Our professors use nano-technology, 3D printing, nature-inspired materials and more to pursue research into some of the world’s biggest challenges
Thermal and fluid sciences
This research area incorporates fluid mechanics, thermodynamics and heat transfer to address issues related to energy, environment, health, materials, transportation and manufacturing.
As one example, we’re looking into the use of nano technology to harvest energy from vibrations from cars and machines to power everyday items such as cell phones.
Theory and simulation provide a basis for understanding physical phenomena that are not accessible from experimental methods. Our research focus includes material properties at molecular levels, laminar and turbulent fluid flows, convective heat transfer with moving boundaries, and piezoelectricity.
For instance, our research into the dynamics of turbulence can be used to improve the aerodynamics of planes as well as to understand airborne transmission of viruses.
This research area encompasses solid mechanics, mechanics of materials, composite materials, mechanism design, dynamics and vibrations.
One initiative seeks to optimize the blast and impact response of composite structures, using bio-inspired polymeric or metallic foams. These materials could be utilized to protect the nation’s critical infrastructure or safeguard our military.
Some of the current research topics include micro-structured surfaces for heat transfer augmentation and molecular dynamic simulations on nanomaterials. This could provide insight into how advanced engineering materials perform various thermal and loading conditions.
Materials science delves into how a solid material’s chemical makeup and structure determines its properties. With this understanding, materials can be selected or designed for specific applications.

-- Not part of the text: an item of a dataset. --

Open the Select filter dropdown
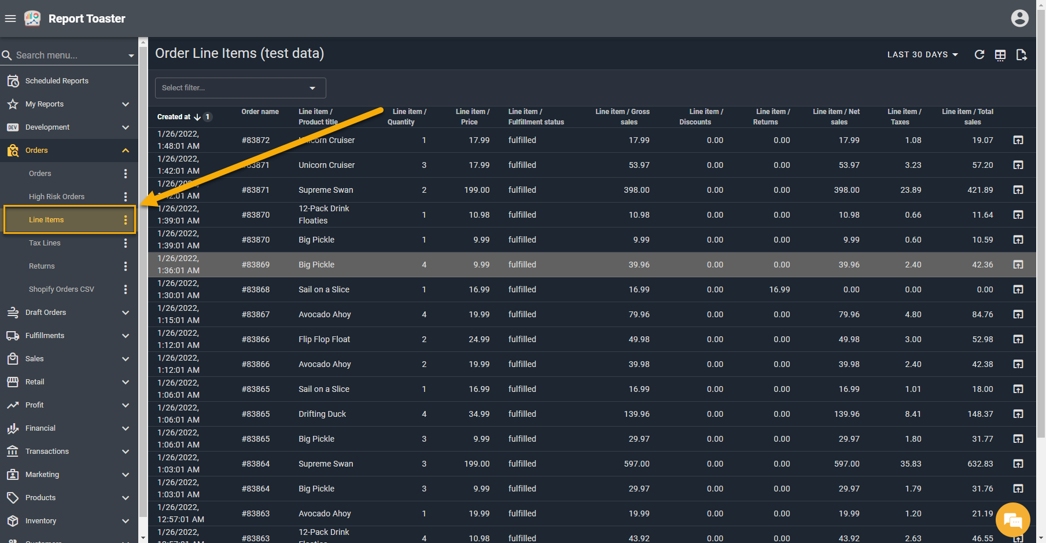This screenshot has width=1046, height=543. point(240,88)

Our researchers are focused on designing, fabricating and testing, novel wood based composite materials, thermal energy storage materials, and high performance alloys for aerospace and nuclear power applications. They are using computer based simulations to design metallic alloys for additive manufacturing and discover materials for energy applications.
Understanding blast and impact dynamics helps create better protective systems – from wind shields to bumpers, from sports padding to body armor.
Our state-of-the-art laboratory allows for innovative methods to test materials and systems at extreme conditions. Some of our current research looks at how to strengthen materials through cross-stitching designs and various composite approaches (metal-polymer, wood-rubber and natural-fiber reinforced).